Legato
Legato

GoFiler Legato Script Reference

 

Legato v 1.5e

Application v 5.25b

  

 

Chapter FiveGeneral Functions (continued)

5.8 Word Parsing

5.8.1 Overview

The Word Parse Object supports a series of functions that are specifically tailored to “parse” or process textual data. The general-purpose parse runs in three modes: text, tags and program. The text mode provides word parsing for reading general text. The tags mode is tailored to work on XML, HTML or SGML tags and character entities and finally a program mode that is tailored for working with typical program or script text.

The text mode basically stops on word spaces, returns (line endings), and punctuation with the textual information. It is up to the script program to perform any additional analysis.

The tag mode is a basic SGML parser. It does not contain robust checking and error recovery, nor are there any provisions for DTD support. For a more expansive SGML parser, use the SGML Object which provides more complex and robust parsing.

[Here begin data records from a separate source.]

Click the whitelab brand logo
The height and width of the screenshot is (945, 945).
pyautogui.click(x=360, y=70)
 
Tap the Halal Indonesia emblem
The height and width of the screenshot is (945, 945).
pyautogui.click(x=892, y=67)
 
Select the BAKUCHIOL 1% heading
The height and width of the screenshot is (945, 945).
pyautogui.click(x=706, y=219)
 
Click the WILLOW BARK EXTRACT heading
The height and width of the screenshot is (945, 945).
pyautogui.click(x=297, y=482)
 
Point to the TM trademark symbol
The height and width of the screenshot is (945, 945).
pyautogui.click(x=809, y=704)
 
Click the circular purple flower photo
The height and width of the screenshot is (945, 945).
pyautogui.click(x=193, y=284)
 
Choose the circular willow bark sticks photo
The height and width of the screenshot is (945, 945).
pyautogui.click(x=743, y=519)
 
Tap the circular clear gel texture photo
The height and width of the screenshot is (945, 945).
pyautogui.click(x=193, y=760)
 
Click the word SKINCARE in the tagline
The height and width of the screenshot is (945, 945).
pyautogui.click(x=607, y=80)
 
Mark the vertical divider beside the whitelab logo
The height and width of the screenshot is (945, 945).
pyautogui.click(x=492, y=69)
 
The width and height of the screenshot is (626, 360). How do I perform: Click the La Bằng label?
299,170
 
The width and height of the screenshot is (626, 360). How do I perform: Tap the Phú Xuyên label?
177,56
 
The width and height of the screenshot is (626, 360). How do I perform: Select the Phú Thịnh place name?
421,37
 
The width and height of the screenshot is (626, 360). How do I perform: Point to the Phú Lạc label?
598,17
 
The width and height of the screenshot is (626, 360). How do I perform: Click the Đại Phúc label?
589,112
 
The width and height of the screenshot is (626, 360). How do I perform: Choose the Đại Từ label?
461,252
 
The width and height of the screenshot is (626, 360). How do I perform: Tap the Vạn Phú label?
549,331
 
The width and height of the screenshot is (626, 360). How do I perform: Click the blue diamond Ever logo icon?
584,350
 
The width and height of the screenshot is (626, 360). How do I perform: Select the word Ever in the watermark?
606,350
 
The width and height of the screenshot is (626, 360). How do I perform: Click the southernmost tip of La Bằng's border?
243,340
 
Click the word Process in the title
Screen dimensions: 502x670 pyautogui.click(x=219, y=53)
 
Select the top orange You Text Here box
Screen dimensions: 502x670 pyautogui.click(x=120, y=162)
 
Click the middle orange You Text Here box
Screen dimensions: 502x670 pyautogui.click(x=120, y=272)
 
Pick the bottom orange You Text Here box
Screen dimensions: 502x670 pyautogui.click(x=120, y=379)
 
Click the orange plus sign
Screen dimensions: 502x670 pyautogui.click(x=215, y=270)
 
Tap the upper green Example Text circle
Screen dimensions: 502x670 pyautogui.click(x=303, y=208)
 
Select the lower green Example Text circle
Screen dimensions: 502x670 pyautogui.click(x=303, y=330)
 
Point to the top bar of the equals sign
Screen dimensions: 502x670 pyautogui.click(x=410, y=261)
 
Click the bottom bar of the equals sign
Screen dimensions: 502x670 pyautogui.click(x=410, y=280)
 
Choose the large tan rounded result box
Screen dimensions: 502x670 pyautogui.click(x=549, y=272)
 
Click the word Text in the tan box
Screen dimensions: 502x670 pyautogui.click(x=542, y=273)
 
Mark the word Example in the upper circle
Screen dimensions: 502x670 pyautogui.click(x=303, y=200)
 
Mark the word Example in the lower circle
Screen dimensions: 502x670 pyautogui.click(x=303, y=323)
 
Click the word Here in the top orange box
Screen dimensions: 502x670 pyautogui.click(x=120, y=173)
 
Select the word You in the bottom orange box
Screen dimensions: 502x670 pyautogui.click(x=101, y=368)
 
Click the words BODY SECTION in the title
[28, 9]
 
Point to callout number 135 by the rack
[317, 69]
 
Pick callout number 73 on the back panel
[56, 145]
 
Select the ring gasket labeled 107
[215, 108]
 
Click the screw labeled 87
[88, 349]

Tag mode is a simple parser and does not handle multiple lines unless a complete buffer with line endings is handed to the parse object. Other simple SGML functions to get components can be used to get the element and attributes.

Tag mode can be used with SGML and tag functions such as GetTagElement or GetTagAttributes.

Two programming modes are provided that stop on basic program syntax such as “==”, “+”, “=”, etc. In addition there is a program group mode that allows grouped items such as data in parenthesis, brackets and quotes to be grouped together.

Finally, an object notation parse mode allows for the parsing and separation of object names. This mode employs a much smaller set of stop limiters. Note that in order to support loose JSON object names, this mode allows for a number of programming delimiters to be inside of names. For example, “object.name” is broken into “object” “.” and “name” while “object.my-cat” is broken into “object” “.” and “my-cat”, not stopping on the ‘-’ character.

The Word Parsing function is meant to be lightweight and fast. It can be used to quick drive through large amounts of data.

5.8.2 Basic Operation

The general steps are as follows:

–  Create (get handle)

–  Load/Set Data

–  Iterate and Get Words/Item until End of Data (EOD).

New data can be repeatedly loaded to the same object to process multiple buffers or lines. After completion, the Word Parse Object handle should be closed.

As each item is parsed, the leading spaces and statistics are stored. For example, the caller can check to see if there are leading spaces and even return the raw space string. 

The other routines pass additional information regarding word parse results such as the starting position of the item and the current parse position. The word/item buffer is limited to a maximum of 4,096 bytes.

Once the source data is set, the source variable can be changed or released. The Word Parse Object makes an internal copy of the data.

5.8.3 Setting Up a Parse Operation

The first action is to create a word parse object and retrieve a handle. That handle is then used in subsequent operations to move through the text and examine each parsed item.

For example:

        handle          hWP;
        string          s1, s2;
        int             rc, flags, spaces, count, pos;
        
        s1 = "My favorite pastime is waiting for my browser to load a page.";

        hWP = WordParseCreate();
        if (hWP == NULL_HANDLE) {
          MessageBox('x', "Error on handle");
          exit;
          }
        WordParseSetData(hWP, s1);
        s2 = WordParseGetWord(hWP);
        while (s2 != "") {
          count++;
          pos = WordParseGetPosition(hWP);
          flags = WordParseGetResult(hWP);
          spaces = WordParseGetSpaceSize(hWP);
          AddMessage("   %3d %3d %08X %3d :%s:", count, pos, flags, spaces, s2);
          s2 = WordParseGetWord(hWP);
          }
        CloseHandle(hWP);

In this case, the parse object is created with the default mode (text). A string is added to the parse object and then each successive word is retrieved along with certain attributes.

Functions are provided to retrieve and change the parsing position. In addition, a parse object can be used over and over again, provided the parse mode remains the same.

5.8.4 Word Parse Functions

Object Control:

WordParseCreate — Creates a Word Parse Object with options.

WordParseSetData — Sets a buffer (line, etc) into a parse object.

Item Parse:

WordParseGetWord — Parsed the next item or word and returns a string.

WordParseGetPosition — Gets the position of the zero-based X last parsed word.

WordParseSetPosition — Sets the zero-based X position for the next parse action.

Item Statics:

WordParseGetEndX — Gets the ending zero-based X position of the last item.

WordParseGetResult — Returns flags from last word parsed.

WordParseGetSpace — Gets the leading space string from the last word parsed.

WordParseGetSpaceSize — Gets leading space as count from the last word parsed.

WordParseGetStartX — Gets the starting zero-based X position of the last item.

WordParseHasSpace — Tests for leading space while parsing the last word.

Related Functions:

GetListItemType — Scans a word and returns its characteristics as a list item.

GetNumericType — Scans a number (word) and returns its characteristics.

GetNthWord — Returns a word at a specific position within a string.

GetWordType — Gets the type of word and word characteristics of a string.

WordsToArray — Parses a string and returns an array of words.